Alice Faber Tryon (1920–2009) was an American botanist who specialized in the systematics of ferns and other spore-dispersed plants (pteridology). She had two general areas of interest in her work, first incorporating the use of spore surface patterns into the understanding of fern diversity and systematics, and second the fern family Pteridaceae.

== Biography ==
Alice Faber Tryon was born Alice Elizabeth Faber in Milwaukee, Wisconsin, on August 2, 1920, to Arthur and Laura Bindrich Faber.

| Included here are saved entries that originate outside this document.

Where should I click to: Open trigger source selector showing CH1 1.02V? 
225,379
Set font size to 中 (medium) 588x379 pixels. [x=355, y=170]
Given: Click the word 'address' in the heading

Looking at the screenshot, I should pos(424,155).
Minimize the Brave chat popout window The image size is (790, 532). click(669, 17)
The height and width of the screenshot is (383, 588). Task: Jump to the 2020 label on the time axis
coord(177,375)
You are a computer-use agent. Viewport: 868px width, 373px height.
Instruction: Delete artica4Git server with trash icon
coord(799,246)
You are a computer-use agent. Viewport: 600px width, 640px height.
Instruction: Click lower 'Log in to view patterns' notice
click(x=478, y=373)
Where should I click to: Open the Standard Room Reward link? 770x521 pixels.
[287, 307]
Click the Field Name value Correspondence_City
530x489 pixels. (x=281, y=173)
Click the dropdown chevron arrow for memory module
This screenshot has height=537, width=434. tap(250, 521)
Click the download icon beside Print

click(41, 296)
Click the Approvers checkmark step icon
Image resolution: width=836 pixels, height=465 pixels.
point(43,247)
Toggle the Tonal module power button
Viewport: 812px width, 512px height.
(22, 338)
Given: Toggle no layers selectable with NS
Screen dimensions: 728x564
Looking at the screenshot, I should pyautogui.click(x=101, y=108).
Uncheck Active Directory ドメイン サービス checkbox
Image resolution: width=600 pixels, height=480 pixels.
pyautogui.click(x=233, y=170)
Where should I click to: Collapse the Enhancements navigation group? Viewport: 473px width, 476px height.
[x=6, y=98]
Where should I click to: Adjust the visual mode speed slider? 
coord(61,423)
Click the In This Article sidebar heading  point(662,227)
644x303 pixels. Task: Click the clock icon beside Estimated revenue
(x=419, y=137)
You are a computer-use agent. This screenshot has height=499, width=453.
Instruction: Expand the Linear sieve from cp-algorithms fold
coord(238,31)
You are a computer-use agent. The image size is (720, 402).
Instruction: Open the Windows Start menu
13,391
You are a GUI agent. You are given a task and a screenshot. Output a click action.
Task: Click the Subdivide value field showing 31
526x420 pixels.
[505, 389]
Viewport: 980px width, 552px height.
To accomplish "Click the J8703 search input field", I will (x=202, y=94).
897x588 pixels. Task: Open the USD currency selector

Alice Tryon completed her bachelor's degree in 1941 at Milwaukee State Teacher’s College (now the University of Wisconsin). She completed her master’s thesis on the taxonomic utility of spore characters in the spikemoss genus Selaginella at the University of Wisconsin in 1945. Her doctoral degree she received at Washington University in 1952, where her PhD dissertation was on the diversity and taxonomy of the New World species of Pellaea, a genus of xerically adapted ferns in the Pteridaceae. She first began working with Rolla Milton Tryon, Jr. in 1945 as a student at the University of Wisconsin–Madison. In 1946, she became a member of the American Fern Society and became an honorary member in 1978. The Tryons moved to Harvard in 1958, where they spent the majority of their professional careers. At Harvard, they organized and offered an annual New England Fern Conference, which brought students and professors together in an informal and productive setting. Becoming the first woman member of the New England Botanical Club in 1968, Tryon was elected President in 1978.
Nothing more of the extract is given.